Leio agora os jornais e os blogues e deparo aqui e ali com perfis
do Primeiro-Ministro, todos excessivos, todos errados. Estive poucas vezes perto
dele, mas em algumas estive suficientemente perto para notar como Passos Coelho
me faz lembrar o irmão de um amigo de há vinte anos: os mesmos olhos claros, os
mesmos somíticos lábios finos, as mesmas sobrancelhas em calimérico vê
invertido (já imortalizadas numa versão de célebre quadro piegas a pedir
intervenção especializada de Celina Giménez), o mesmo cabelo ternamente alourado,
à betinho, de minuciosa risca ao lado e com um corte que lhe deixa coberto o
arco (ou ogiva spockiana?) superior das orelhitas, o mesmo queixo proeminente, quase,
quase à Kirk Douglas, a mesma fotogenia de boneco de cera hollywoodesco — e o
mesmo vazio sideral entre as orelhas.
Como o irmão do meu amigo, Passos Coelho tem presença e vaidade,
faz-se notar e fala com voz segura, autorizada, mesmo quando diz alarvidades.

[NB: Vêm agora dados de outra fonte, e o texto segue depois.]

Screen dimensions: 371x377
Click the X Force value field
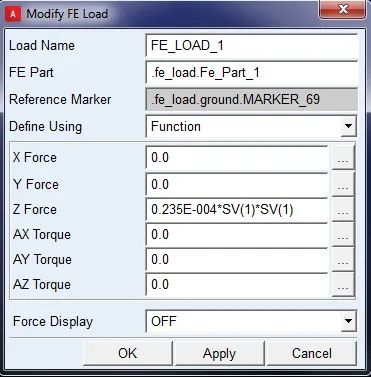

Os
imprudentes e os deslumbrados rendiam-se ao halo do irmão do meu amigo — na
verdade um caixeiro-viajante ao serviço de uma multinacional do perfume ou da
aspirina. Vanglória ou placebos eram o seu negócio e ganhava bom dinheiro com
isso, o elegante pateta alegre.
No Governo, está de um lado o insustentável Relvas, com as suas
negociatas e representando certos interesses com rabo de fora; do outro, estão
os dogmáticos Gaspar e Santos Pereira, espécie de ultrazelosos marxistas do
capital prontos para irem ao fundo com a sua cartilha, que é, nos dias que
correm, tão útil como a carta de ligeiros para os submarinos de Portas; e no
meio está Passos Coelho, vendendo com os seus melhores colgate, gravata e
argumentário de literatura inclusa o que lhe impingem os outros três — sem
olhar às contra-indicações. Tal como o irmão do meu amigo, Passos Coelho é um bom
ventríloquo dos seus incumbentes — mas infelizmente a sua prosódia de papagaio
só é boa para ele e para os seus patrões, não para o país que num dia de humor delirante
o elegeu.
Bela análise. Acho que é capaz de ser isso.
ResponderEliminarO pior é se é mais que isso. Se isto tudo não é apenas incompetência mas pérfida intenção.
Sim, o homem acumula, pelo talento inato de estadista e pela doutrina de pacotilha que, quando jotinha e empresário de sucesso, engoliu com os cereais e o caviar.